In nonmedical applications, meanwhile, CARS and SRS are being applied to plant materials used in the production of bioethanol. Shi-You Ding of the National Renewable Energy Laboratory, in Golden, Colo., another Xie collaborator, uses CARS and SRS to monitor what happens to the structural materials cellulose and lignin in plant cell walls when they are degraded into sugar feedstocks for ethanol production. Other techniques can tell him how much lignin and cellulose is present, but they don’t reveal where the materials are.

CARS and SRS imaging can provide that information. By tuning in to unique bands in lignin and cellulose, Ding can map their distributions to reveal where degradation occurs. This information can guide researchers as they genetically engineer plants to provide better biofuel feedstocks.

CARS and SRS are not limited to biological applications.
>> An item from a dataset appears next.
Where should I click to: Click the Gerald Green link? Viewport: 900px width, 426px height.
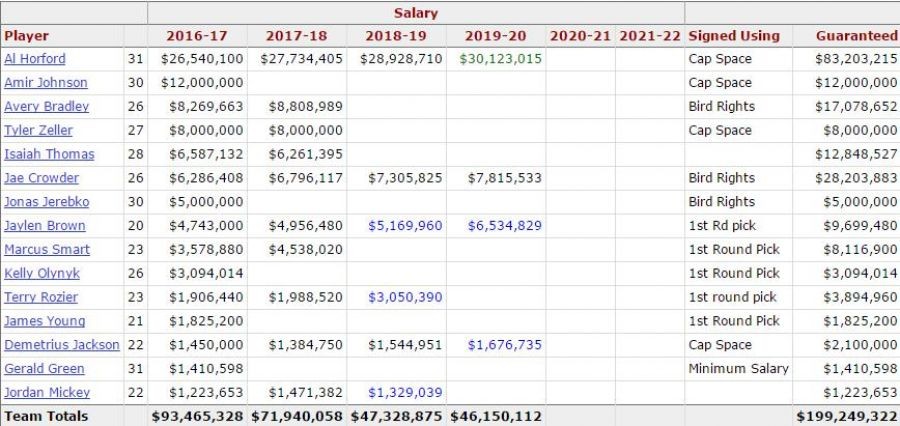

For example, Eric O. Potma, an assistant professor of chemistry at the University of California, Irvine, uses CARS to study microfabricated polymeric structures. He makes the structures with two-photon-induced polymerization with the same lasers used for CARS. “You can read and write the structure at the same time,” he says. “You can read the density of the polymeric bonds, and you can see the three-dimensional geometry of the structure right when you make the structure.”

Despite the wide-ranging applications of CARS and SRS, none of them will take off until commercial instruments are available. Cheng, Xie, and Volkmer have all been in discussions with microscope manufacturers. Several companies have licensed the CARS and SRS technology, and Xie expects commercial products to be released. More people will be able to use these techniques “as soon as there is a good commercial product,” Xie says.